:: PROVIDED TEXT ::

Abdul Hamid Alraiyes 1,, Kassem Harris 1, Samjot Singh Dhillon 1
PMCID: PMC4850796  PMID: 27080616

A 79-year-old man presented with dysphagia. A computed tomography (CT) chest scan showed a dilated esophagus and prominence of the subcarinal nodal area. An esophagogastroduodenoscopy (EGD) and endoscopic ultrasound (EUS) revealed an abnormal narrowing of the esophagus between 25 cm and 30 cm, with a tumor extending 3 cm below the gastroesophageal (GE) junction. Biopsies demonstrated invasive esophageal adenocarcinoma. Due to the friable esophagus and possibility of needle contamination, a needle aspiration of the subcarinal node/mass/infiltrative process was not obtained during the EUS staging. An 18 mm × 103 mm fully covered esophageal stent was placed over the guide wire and under fluoroscopy guidance.

The follow-up CT chest scan showed the stent in the esophagus with anterior displacement of the posterior tracheal wall and less prominence of the previously seen subcarinal abnormality [Figure 1]. The bronchoscopy with the convex probe endobronchial ultrasound (CP-EBUS) was performed for airway assessment and sampling of subcarinal lymph node. The bronchoscopy showed 30% narrowing in the distal third of the trachea from a bulge of the posterior wall [Figure 2]. The CP-EBUS showed the esophageal stent behind the posterior wall of the trachea and left mainstem bronchus, as a serrated hyperechoic area at the edge of the subcarinal infiltrative process [Figure 3]. An EBUS-guided transbronchial needle aspiration (EBUS-TBNA) was carefully performed from this area, as there was only a small window for sampling [Figure 4]. The cytology suggested an inflammatory process without any malignancy.

:::

■ PROBLEMS TO SOLVE:
(a) Answer these from the case report:
(i) What size of esophageal stent was placed?
(ii) How much narrowing did the bronchoscopy show, and where?
(iii) What did the cytology suggest?
(b) In the part of the case report that opens with "Abdul Hamid Alraiyes" and closes with "under fluoroscopy guidance.", change "dysphagia" to "odynophagia" and give that part.
The data placed after the case report plays no part in this.

:: DATA SUPPLIED ::

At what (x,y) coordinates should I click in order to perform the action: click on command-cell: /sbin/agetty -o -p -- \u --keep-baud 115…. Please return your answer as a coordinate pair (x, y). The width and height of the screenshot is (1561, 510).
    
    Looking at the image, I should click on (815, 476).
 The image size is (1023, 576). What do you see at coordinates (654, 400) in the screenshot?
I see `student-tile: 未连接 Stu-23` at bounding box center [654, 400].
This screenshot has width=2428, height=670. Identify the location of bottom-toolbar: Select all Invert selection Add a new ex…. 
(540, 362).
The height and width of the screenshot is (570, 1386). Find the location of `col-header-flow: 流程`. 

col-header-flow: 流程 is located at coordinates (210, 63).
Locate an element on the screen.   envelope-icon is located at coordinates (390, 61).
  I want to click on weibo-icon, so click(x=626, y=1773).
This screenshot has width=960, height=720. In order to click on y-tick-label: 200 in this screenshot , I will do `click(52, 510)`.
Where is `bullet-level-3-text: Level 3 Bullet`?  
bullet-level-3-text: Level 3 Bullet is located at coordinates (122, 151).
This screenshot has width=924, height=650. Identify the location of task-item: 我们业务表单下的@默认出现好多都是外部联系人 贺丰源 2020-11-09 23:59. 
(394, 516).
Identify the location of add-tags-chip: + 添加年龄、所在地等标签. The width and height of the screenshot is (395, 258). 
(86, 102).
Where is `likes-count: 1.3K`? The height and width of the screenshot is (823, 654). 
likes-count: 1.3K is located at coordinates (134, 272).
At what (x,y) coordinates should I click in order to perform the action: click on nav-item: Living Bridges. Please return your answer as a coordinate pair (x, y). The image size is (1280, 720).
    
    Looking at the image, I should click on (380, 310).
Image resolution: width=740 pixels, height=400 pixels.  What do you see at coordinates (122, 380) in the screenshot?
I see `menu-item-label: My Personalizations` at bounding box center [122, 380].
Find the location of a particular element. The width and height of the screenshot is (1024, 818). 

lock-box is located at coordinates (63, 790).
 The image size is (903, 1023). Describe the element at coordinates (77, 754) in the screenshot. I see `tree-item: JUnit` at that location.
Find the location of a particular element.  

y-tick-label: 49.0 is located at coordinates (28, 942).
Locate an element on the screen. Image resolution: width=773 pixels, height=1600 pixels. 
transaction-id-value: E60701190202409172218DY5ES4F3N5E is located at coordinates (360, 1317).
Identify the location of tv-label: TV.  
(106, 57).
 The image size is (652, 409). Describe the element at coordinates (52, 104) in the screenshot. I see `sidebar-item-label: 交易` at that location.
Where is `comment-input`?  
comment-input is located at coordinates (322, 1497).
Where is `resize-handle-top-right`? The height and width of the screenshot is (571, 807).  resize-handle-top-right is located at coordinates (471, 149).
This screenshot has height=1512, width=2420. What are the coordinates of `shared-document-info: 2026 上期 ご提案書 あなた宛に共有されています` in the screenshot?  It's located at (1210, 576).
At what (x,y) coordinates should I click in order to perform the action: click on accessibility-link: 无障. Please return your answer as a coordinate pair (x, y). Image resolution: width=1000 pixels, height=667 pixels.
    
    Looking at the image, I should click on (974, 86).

:::

■ RESPONSES TO THE TASKS:
(a)
(i) An 18 mm × 103 mm fully covered esophageal stent.
(ii) 30% narrowing in the distal third of the trachea.
(iii) An inflammatory process without any malignancy.

(b)
Abdul Hamid Alraiyes 1,, Kassem Harris 1, Samjot Singh Dhillon 1
PMCID: PMC4850796  PMID: 27080616

A 79-year-old man presented with odynophagia. A computed tomography (CT) chest scan showed a dilated esophagus and prominence of the subcarinal nodal area. An esophagogastroduodenoscopy (EGD) and endoscopic ultrasound (EUS) revealed an abnormal narrowing of the esophagus between 25 cm and 30 cm, with a tumor extending 3 cm below the gastroesophageal (GE) junction. Biopsies demonstrated invasive esophageal adenocarcinoma. Due to the friable esophagus and possibility of needle contamination, a needle aspiration of the subcarinal node/mass/infiltrative process was not obtained during the EUS staging. An 18 mm × 103 mm fully covered esophageal stent was placed over the guide wire and under fluoroscopy guidance.